Factual; Science and Nature; Nature and Environment; Documentaries

Africa
BBC1, 9:00-10:00pm, 3/3 - Congo

The very heart of Africa is covered in dense tropical rainforest. The animals that live here find the most ingenious ways to carve out their space in a claustrophobic landscape. Danger lurks in every shadow, but some animals thrive here, from honey-stealing chimps to birds with a lineage as old as the dinosaurs, thundering elephants and kick-boxing frogs. Here in the Congo, no matter how tough the competition, you must stand up and fight for yourself and your patch.


Documentaries

Saving Face
Channel 4, 10:00-11:10pm


This extended version of the Oscar-winning film Saving Face chronicles the journey of pioneering British plastic surgeon Dr Mohammad Jawad as he goes back to Pakistan to help the recovery of acid-attack victims.  Every year in Pakistan, over 100 people - most of them women - are known to be victimised by brutal acid attacks, while numerous other cases go unreported.  With little or no access to reconstructive surgery, survivors are physically and emotionally scarred. Many reported assailants, typically a husband or someone else close to the victim, receive minimal punishment from the state.

Dr Jawad is the surgeon responsible for treating British acid-attack victim Katie Piper - as documented in Channel 4's Bafta-nominated Katie: My Beautiful Face - and he regularly returns from his prominent London surgery to Pakistan to help the victims of such attacks.  The film follows Dr Jawad as he makes every effort to save and reconstruct the faces of two women.  Thirty-nine-year-old Zakia's husband threw acid over her after she filed for divorce. Most of the time she is too afraid to leave the house, while, at school, her daughter struggles to cope with the stigma.

As well as needing to alleviate the pain and restore functioning and features to her face, Zakia is bravely fighting for her husband to be brought to justice.  Rukhsana is a 23-year-old mother who was attacked with acid and set alight by her husband and in-laws. Rukhsana has had to reconcile with them and continue living under the same roof.  Her life becomes impossible as the family forbid her from seeing her daughter, and she seeks help.

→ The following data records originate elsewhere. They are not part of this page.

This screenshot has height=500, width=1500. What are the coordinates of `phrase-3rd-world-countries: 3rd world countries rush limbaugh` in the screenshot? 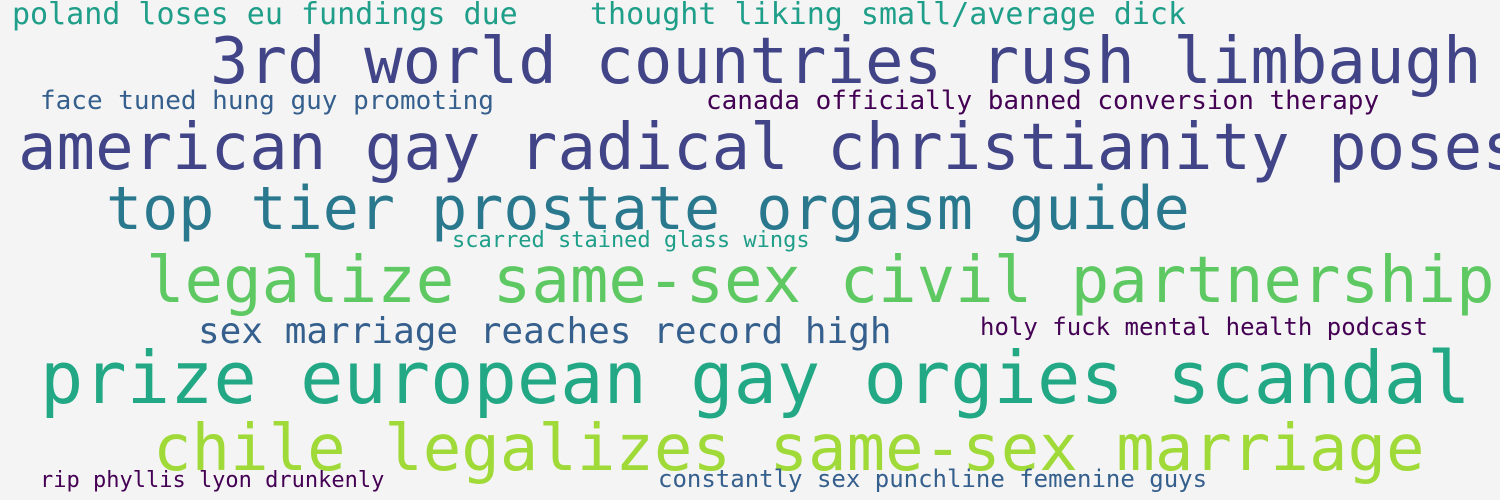 It's located at (846, 62).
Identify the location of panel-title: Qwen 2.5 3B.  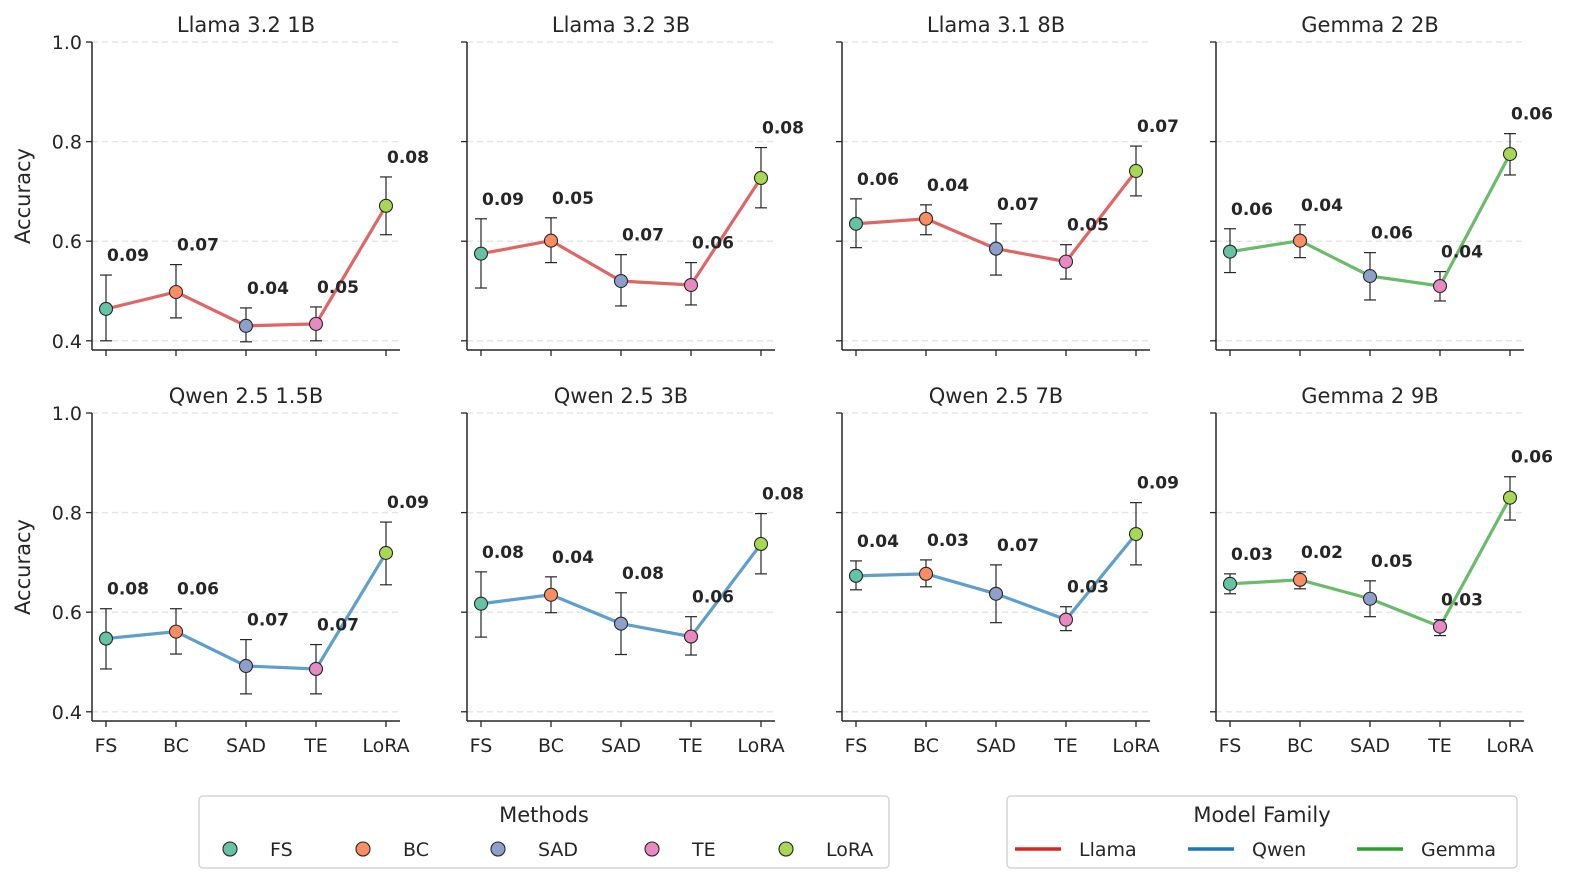
(621, 396).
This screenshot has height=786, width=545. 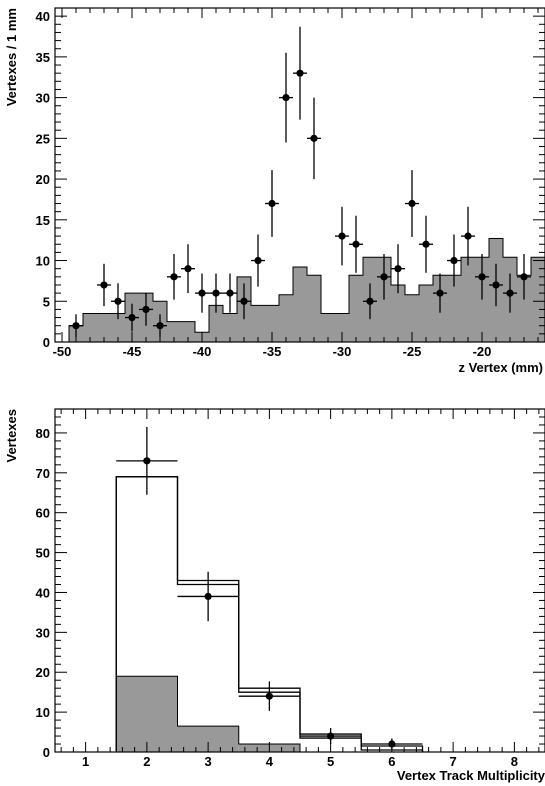 What do you see at coordinates (514, 762) in the screenshot?
I see `bottom-x-tick-label: 8` at bounding box center [514, 762].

This compelling True Stories documentary follows Zakia and Rukhsana, who are supported by NGOs such as the Acid Survivors Foundation-Pakistan and Islamic Help; sympathetic policymakers; attorney Ms Sarkar Abbass, who fights Zakia's case; and female politician Marvi Memon, who advocates for new legislation - all working to bring their assailants to justice and help these woman move on with their lives.

Saving Face takes an intimate look inside Pakistani society, illuminating two women's personal journey while showing how reformers in Pakistan are tackling this horrific problem.

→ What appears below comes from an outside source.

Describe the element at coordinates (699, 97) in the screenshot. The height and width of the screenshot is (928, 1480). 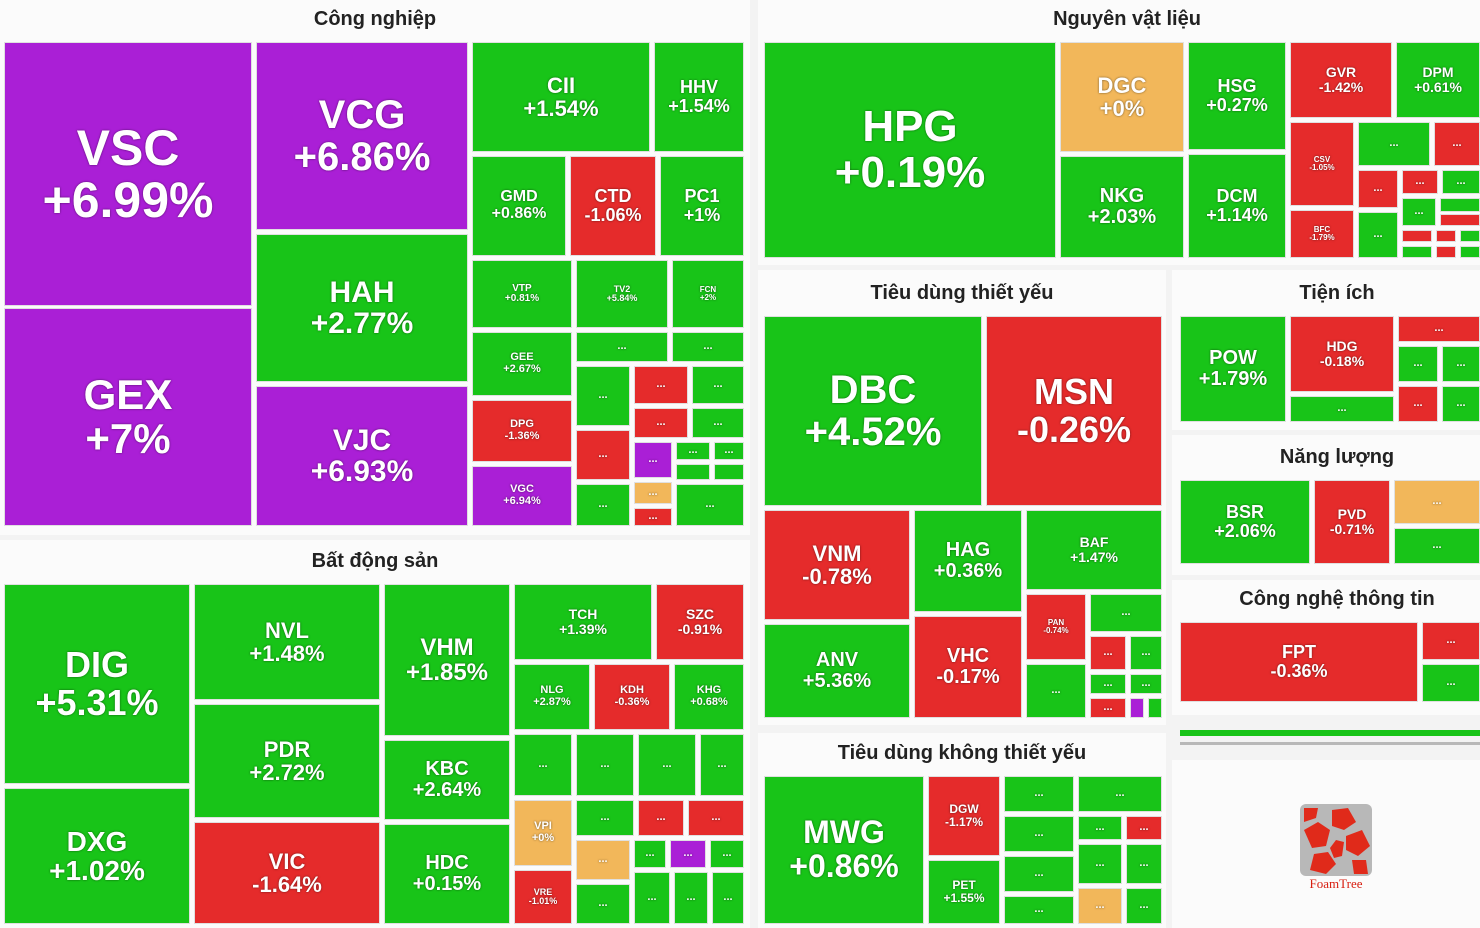
I see `stock-tile: HHV +1.54%` at that location.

______________________________________________
Thursday 17th January

Factual; Arts, Culture and the Media; History

Lost Kingdoms of South America
BBC4, 10:00-11:00pm, 1/4 - People of the Clouds

Archaeologist Dr Jago Cooper embarks on an epic journey into the remote Peruvian Andes in search of the mysterious Chachapoya people. Once numbering half a million, they were known as the 'People of the Clouds'. Dr Cooper reveals how they developed sophisticated methods of recording stories, traded in exotic goods found hundreds of miles from their territory, and had funeral traditions that challenge assumptions about ancient human behaviour. His search for evidence takes him to astonishing cliff tombs untouched for 500 years and one of the most spectacular fortresses in South America, where the fate of the Chachapoya is revealed.


_______________________________________________
Friday 18th January


Factual; Arts, Culture and the Media; History; Documentaries

Carved with Love: The Genius of British Woodwork
BBC4, 3:00-4:00pm, 2/3 - The Glorious Grinling Brothers

Paul Copley narrates the story of Grinling Gibbons, the 17th-century woodcarver who helped restore London to its former glory in the aftermath of the Great Fire. He reveals how Gibbons' masterpieces - created for the likes of Charles II and William of Orange - were held in such high regard he came to be known as `the Michelangelo of wood'.